Fuente: InfoActiva
Un informe de Proética revela que, mientras en la sierra central se normaliza el empleo informal y el pago de coimas;en la selva, las cifras de acoso superan el promedio nacional en medio de una crisis de derechos.
De acuerdo con la Encuesta Nacional sobre Percepciones de la Corrupción 2025, la corrupción impacta la vida del 87 % de la ciudadanía y el Congreso es percibido como la institución más corrupta (85 %). Este escenario ha provocado un cambio drástico en las expectativas sociales: la ciudadanía ha relegado soluciones a largo plazo como la educación en valores —cuya prioridad cayó del 49 % al 31 %— para exigir ahora «medidas de castigo inmediatas», como el incremento de penas.
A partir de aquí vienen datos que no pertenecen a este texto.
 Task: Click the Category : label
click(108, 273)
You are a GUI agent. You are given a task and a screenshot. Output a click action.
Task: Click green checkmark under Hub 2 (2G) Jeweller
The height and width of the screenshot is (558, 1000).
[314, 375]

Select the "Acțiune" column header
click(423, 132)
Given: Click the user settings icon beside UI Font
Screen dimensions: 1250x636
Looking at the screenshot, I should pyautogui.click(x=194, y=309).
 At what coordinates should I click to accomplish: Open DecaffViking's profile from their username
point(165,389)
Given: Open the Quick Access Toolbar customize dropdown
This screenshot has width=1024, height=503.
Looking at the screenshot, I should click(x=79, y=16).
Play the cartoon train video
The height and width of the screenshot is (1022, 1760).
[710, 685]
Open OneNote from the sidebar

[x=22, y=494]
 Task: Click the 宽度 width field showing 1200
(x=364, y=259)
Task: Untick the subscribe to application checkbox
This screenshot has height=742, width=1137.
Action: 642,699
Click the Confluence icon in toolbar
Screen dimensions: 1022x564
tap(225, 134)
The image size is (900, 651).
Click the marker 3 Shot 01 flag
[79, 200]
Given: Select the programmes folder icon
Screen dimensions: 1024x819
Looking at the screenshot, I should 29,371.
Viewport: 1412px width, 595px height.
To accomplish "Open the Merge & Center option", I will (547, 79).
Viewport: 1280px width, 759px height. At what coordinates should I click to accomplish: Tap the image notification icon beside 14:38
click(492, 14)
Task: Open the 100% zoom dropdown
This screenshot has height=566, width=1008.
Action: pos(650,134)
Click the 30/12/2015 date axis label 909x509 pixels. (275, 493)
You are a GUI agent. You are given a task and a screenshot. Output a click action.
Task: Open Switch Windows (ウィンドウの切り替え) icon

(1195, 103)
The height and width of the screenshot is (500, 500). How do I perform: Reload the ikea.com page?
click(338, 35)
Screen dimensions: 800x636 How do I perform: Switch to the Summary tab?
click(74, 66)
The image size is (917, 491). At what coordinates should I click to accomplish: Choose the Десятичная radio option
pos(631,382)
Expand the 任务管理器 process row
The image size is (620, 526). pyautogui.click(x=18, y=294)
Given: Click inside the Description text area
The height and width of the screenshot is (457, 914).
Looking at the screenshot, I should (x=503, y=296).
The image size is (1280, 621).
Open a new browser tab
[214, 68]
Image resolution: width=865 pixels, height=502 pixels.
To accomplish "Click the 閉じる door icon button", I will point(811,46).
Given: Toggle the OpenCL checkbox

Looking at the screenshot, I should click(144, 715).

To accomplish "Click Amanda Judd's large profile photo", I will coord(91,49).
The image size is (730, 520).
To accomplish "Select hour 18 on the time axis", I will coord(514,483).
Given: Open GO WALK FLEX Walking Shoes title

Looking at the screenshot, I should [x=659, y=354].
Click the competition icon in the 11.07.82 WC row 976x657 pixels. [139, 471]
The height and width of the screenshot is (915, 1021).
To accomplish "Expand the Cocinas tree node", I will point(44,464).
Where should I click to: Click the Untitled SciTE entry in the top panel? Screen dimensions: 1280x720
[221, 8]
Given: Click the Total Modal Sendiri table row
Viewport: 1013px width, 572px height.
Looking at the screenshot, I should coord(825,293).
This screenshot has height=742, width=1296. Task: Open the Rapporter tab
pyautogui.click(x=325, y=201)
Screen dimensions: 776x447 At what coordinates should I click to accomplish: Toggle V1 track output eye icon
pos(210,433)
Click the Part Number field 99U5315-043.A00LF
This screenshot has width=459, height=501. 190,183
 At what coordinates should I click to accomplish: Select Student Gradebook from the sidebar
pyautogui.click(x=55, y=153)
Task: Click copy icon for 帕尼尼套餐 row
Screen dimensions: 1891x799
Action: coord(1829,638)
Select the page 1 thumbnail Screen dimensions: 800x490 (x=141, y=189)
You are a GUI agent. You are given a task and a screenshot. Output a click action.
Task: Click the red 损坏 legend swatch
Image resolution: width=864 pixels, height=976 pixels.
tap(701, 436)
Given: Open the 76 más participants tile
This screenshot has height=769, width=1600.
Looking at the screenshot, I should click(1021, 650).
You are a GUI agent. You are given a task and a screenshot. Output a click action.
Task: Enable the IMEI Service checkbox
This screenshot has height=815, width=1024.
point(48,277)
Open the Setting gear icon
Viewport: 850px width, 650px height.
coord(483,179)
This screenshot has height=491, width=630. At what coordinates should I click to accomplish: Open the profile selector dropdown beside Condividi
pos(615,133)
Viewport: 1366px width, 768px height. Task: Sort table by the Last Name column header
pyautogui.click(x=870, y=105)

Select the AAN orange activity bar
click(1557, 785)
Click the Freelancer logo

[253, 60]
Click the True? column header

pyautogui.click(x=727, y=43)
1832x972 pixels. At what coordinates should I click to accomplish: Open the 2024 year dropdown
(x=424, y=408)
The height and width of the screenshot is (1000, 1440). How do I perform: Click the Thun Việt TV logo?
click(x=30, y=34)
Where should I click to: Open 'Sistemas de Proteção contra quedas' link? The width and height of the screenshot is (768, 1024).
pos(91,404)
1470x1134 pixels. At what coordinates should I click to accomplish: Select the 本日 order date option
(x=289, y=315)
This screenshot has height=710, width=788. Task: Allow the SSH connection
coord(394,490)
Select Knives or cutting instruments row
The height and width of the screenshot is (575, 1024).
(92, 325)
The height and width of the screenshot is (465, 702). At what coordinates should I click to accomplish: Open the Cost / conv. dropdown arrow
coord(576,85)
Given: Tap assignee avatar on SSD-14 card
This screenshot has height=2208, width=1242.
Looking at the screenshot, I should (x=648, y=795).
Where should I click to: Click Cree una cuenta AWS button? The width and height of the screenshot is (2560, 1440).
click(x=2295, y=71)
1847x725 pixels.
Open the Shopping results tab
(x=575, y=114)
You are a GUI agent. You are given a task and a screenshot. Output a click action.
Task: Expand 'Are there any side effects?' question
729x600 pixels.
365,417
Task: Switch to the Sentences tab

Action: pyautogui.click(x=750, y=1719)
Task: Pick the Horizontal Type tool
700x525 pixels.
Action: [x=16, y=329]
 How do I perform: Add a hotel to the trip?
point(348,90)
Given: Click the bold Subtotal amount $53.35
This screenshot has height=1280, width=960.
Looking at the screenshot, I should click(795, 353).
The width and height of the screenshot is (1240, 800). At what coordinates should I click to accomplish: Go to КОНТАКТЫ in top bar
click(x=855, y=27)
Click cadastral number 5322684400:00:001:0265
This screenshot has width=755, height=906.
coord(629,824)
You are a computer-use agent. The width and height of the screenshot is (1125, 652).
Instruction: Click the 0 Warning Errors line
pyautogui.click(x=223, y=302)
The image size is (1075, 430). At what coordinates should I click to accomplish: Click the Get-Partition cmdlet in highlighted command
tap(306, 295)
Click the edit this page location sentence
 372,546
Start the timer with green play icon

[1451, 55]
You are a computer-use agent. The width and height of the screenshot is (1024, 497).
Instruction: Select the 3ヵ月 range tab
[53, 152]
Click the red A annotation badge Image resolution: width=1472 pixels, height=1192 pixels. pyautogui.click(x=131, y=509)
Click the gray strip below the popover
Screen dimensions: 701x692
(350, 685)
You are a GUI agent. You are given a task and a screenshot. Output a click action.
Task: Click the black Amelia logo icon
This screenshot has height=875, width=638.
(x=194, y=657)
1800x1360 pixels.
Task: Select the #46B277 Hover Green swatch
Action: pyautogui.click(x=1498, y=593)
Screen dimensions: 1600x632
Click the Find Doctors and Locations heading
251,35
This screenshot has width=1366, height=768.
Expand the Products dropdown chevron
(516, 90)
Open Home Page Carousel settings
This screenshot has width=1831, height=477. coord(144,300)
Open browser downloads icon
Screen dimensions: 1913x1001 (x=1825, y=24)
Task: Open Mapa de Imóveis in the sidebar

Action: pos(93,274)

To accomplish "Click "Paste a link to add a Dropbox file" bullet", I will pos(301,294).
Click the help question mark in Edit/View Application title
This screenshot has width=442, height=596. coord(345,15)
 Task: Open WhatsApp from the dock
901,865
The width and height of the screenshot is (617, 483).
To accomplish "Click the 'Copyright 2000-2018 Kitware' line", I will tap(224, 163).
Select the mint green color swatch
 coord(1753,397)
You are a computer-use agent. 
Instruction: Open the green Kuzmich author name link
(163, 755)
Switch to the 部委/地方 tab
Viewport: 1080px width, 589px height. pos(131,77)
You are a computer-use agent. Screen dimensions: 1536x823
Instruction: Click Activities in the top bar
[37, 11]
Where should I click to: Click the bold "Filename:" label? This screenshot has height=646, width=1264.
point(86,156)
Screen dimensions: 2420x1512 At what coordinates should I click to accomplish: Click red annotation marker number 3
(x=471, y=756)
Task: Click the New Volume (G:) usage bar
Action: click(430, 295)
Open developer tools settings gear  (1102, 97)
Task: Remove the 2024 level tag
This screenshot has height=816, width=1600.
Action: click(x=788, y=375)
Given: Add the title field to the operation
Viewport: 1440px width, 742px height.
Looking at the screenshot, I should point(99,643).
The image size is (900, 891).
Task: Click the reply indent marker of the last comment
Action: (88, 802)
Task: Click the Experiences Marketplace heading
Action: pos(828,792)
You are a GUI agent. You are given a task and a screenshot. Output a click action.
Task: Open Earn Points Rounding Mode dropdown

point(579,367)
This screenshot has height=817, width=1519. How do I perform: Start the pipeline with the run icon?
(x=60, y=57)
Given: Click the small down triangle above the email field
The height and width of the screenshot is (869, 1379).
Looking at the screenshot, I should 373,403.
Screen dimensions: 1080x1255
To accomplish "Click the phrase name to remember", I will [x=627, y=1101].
La situación es crítica en la Macrorregión Centro, que incluye a Junín, donde el 99 % de los encuestados considera que las economías ilícitas se han convertido en la única alternativa de trabajo, y el 45 % admite haber tenido contacto con sobornos. Al respecto, el informe señala que la ineficiencia del Estado funciona como un catalizador para la corrupción a pequeña escala, impulsada por la creencia de que «si no pagas, las cosas no funcionan».
En la Macrorregión Oriente, que abarca a Loreto, expone una grave crisis social: el 17 % de su población reporta haber sido víctima de corrupción sexual, un delito en el que los funcionarios exigen favores de índole sexual a cambio de agilizar trámites. Paradójicamente, a pesar de estas cifras alarmantes, es la zona donde menos se percibe el daño directo de la corrupción en la vida cotidiana (77 %), lo que sugiere que este tipo de abuso se ha normalizado silenciosamente enla rutina de la selva.